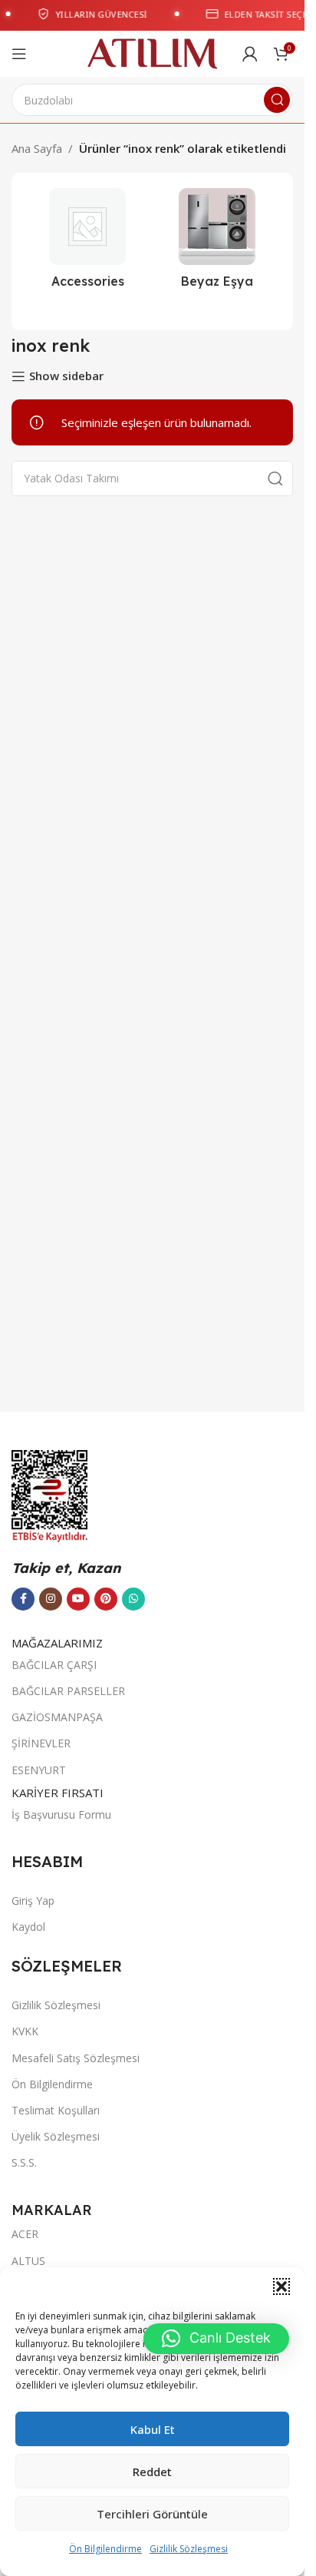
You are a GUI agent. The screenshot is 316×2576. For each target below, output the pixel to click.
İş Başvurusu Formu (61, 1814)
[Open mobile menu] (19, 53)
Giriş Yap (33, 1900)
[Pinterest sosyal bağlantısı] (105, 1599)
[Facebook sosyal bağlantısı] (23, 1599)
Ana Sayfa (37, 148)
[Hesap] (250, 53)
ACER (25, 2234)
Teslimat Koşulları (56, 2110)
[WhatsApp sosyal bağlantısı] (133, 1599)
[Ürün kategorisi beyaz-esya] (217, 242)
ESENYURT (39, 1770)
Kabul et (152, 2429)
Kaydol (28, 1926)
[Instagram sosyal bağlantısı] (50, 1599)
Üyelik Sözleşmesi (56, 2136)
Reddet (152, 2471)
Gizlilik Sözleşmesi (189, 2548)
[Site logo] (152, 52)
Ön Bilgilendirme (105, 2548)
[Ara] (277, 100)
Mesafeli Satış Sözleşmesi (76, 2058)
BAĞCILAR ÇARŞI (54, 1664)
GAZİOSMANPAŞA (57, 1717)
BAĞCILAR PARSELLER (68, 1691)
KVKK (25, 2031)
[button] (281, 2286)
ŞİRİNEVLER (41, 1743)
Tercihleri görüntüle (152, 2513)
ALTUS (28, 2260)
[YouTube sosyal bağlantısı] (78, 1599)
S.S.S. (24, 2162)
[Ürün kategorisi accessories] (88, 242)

HOW TO COMPLETE THIS TASK -
Restate the data above word for word, so that the only difference is the missing pictures.

WRITTEN ANSWER -
You are a GUI agent. The screenshot is 316×2576. For each target below, output the pixel to click.
İş Başvurusu Formu (61, 1814)
[Open mobile menu] (19, 53)
Giriş Yap (33, 1900)
[Pinterest sosyal bağlantısı] (105, 1599)
[Facebook sosyal bağlantısı] (23, 1599)
Ana Sayfa (37, 148)
[Hesap] (250, 53)
ACER (25, 2234)
Teslimat Koşulları (56, 2110)
[WhatsApp sosyal bağlantısı] (133, 1599)
[Ürün kategorisi beyaz-esya] (217, 242)
ESENYURT (39, 1770)
Kabul et (152, 2429)
Kaydol (28, 1926)
[Instagram sosyal bağlantısı] (50, 1599)
Üyelik Sözleşmesi (56, 2136)
Reddet (152, 2471)
Gizlilik Sözleşmesi (189, 2548)
[Site logo] (152, 52)
Ön Bilgilendirme (105, 2548)
[Ara] (277, 100)
Mesafeli Satış Sözleşmesi (76, 2058)
BAĞCILAR ÇARŞI (54, 1664)
GAZİOSMANPAŞA (57, 1717)
BAĞCILAR PARSELLER (68, 1691)
KVKK (25, 2031)
[button] (281, 2286)
ŞİRİNEVLER (41, 1743)
Tercihleri görüntüle (152, 2513)
ALTUS (28, 2260)
[YouTube sosyal bağlantısı] (78, 1599)
S.S.S. (24, 2162)
[Ürün kategorisi accessories] (88, 242)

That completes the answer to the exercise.